On my show this month:
There are two shows from me this month. In the regular show, Hong Kong Garden takes in a wide arc around the Pacific Rim. First we take in the latest electronic dub from Los Angeles, we then head north to Portland OR and the city's current favorite underground band. Then a hop over the Pacific to Hong Kong and mainland China for My Little Airport and 24 Hours. Then it's time for our latest discovery on Maybe Mars Records, Traveller, who manage to sound like a contemporary Chinese version of Traffic. We then head down to Sydney via a couple of quick stops in Thailand and Bali for some 70's funk and nineties chilled house respectively until we end up in the harbour city for some of the best new electronic music around at the moment.
As a bonus there is an extra show - Sean Hocking's Nuggets. Around the same time as I started listening to Peel, in mid 1977, I heard rumours about this amazing double album by the guitarist of the Patti Smith group (in those days I had no idea that he had a name! Lenny Kaye) where there was all this music from the late sixties that sounded not too dissimilar to punk rock , or so the rumours led me to believe. There then followed 2 years of fruitless searching for this most mysterious of records until i eventually tracked it down at a tiny record store hidden at the point where the North End Road meets the Fulham road sometime in 1980 and I spent the huge sum of 40 pounds on the Sire double album re-issue which to this day is still worth every penny spent on it. Since then my early days of listening to Peel and this album have somehow been intertwined in my musical brain although to my knowledge he never actually played any of the album on his show. So .. by a hop skip and a jump I have decided to create the first of my nuggets shows which tries to re-create what Kaye did with his collection by applying it to what I heard on the Peel show but also what I dug up in local record stores around the south of England in the late seventies and early 80s. Some of these songs are bone-fide Peel favourites and some are just music from the period that i feel has been sorely ignored.
Biography: Sean Hocking is the founder and owner of Metal Postcard Records and based in Hong Kong.
An avid Peel listener from the late 70’s onwards he discovered the true breadth of music available between 10:00pm and midnight for many years.
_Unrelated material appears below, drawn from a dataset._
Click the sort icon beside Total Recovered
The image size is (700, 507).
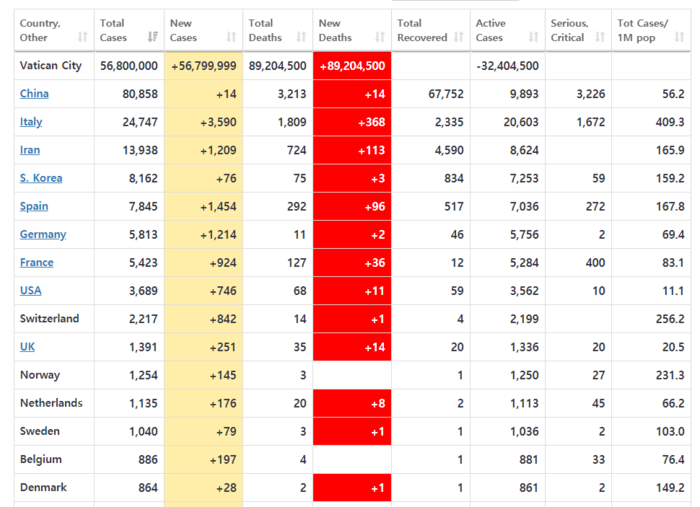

Metal Postcard Records follows the Peel/Tony Wilson philosophy of play it, release it, and don’t worry about other people’s opinions too much; they all come round eventually.
"My first DJ experience aged 15 was being asked by older schoolboy Simon Raymonde (Cocteau Twins/Bella Union) to play a six form dance in the dim distant days of Dexy’s Midnight Runners and a three-piece Cure. Since then I have played Sydney warehouses, West Sussex fields, Brooklyn Bars, Cambodian restaurants, Vietnamese Riverbanks, Hong Kong rooftops and too many empty houses with dodgy fuse boxes to mention.”
“Mentioning favourite recordings would be pointless as they change from day to day but I can tell you that amongst my favourite gigs has been Black Flag at the lyceum in 1980 something, The Cramps on their Psychedelic Jungle tour, The Triffids final Sydney concert at the Paddington Town Hall, Julian Cope’s main stage sunset set Glastonbury in 1987, any Ed Kuepper performance over the last 30 years, Konono No.1 in New York a few years back and The Stone Roses at Spike Island was, without a doubt, a great day out. Oh and the three times I was lucky enough to catch Melbourne’s Morning After Girls who should all be considered for sainthood.”"
Most recently the launch party for the Cambodian Space Project’s debut single on Metal Postcard Records in Phnom Penh was a revelation as the band was joined on stage by various musical survivors of the Pol Pot genocide who sang and played their hearts out for hours on end. Couldn’t remember feeling such musical joy... Well not since Peel played The Dodgems’ ‘Lord Lucan Is Missing’ for the first time."